No pictures go in the copy; retype exactly the lines from the one with "You are a GUI" through the last line of the records.

★ ★ ★ ★ ★ ★ ★

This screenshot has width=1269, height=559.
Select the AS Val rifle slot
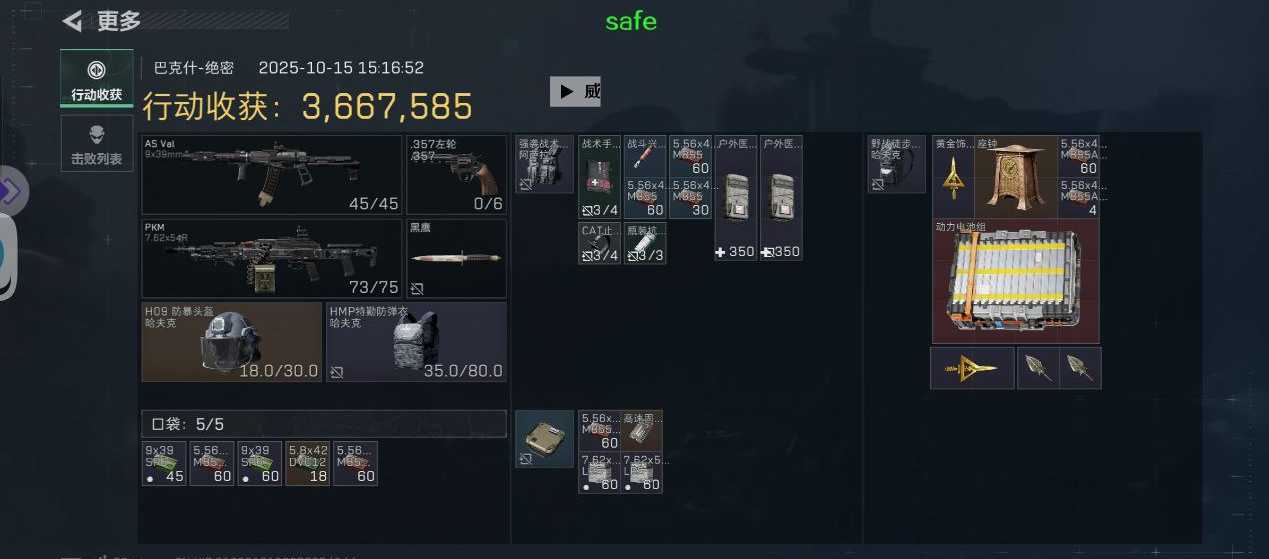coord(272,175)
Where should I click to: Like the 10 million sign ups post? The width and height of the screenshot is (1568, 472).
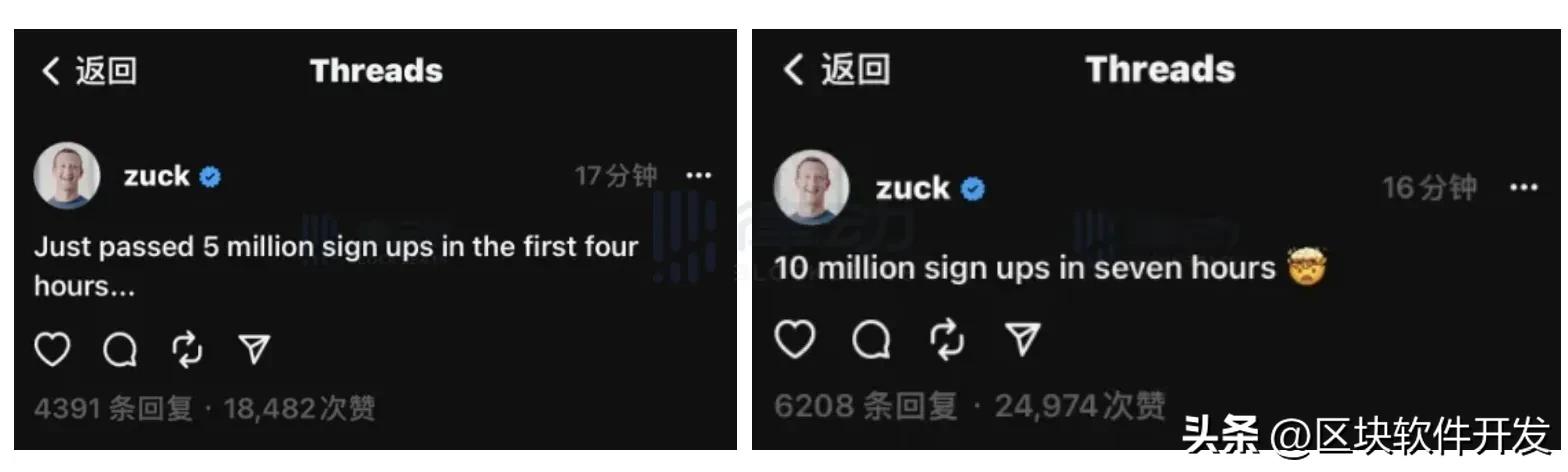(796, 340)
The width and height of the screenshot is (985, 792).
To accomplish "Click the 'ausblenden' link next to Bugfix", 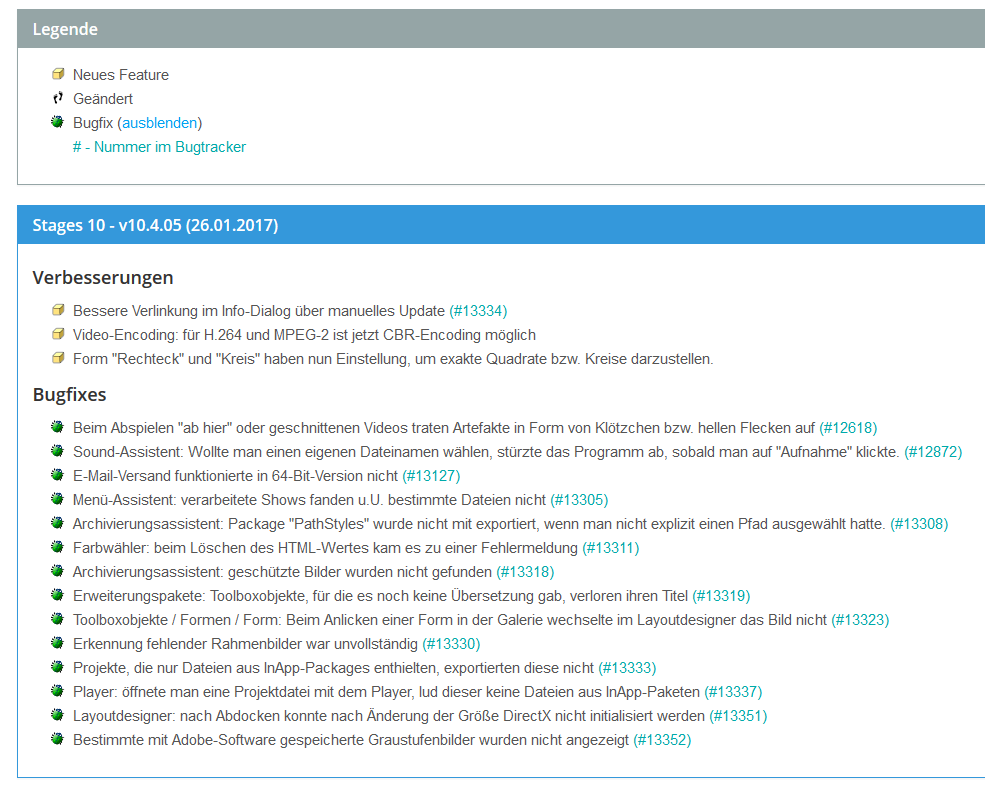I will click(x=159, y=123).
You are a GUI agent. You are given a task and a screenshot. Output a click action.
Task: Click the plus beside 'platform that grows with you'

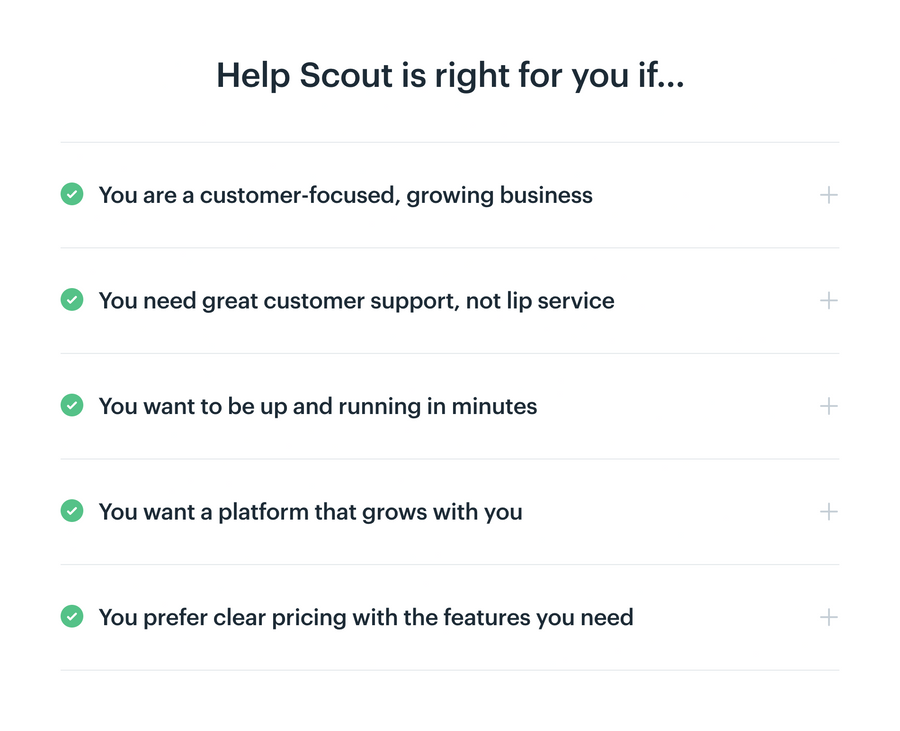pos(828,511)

★ ★ ★ ★ ★ ★ ★

TASK OUTPUT:
You are a GUI agent. You are given a task and a screenshot. Output a click action.
Task: Click the plus beside 'platform that grows with you'

pos(828,511)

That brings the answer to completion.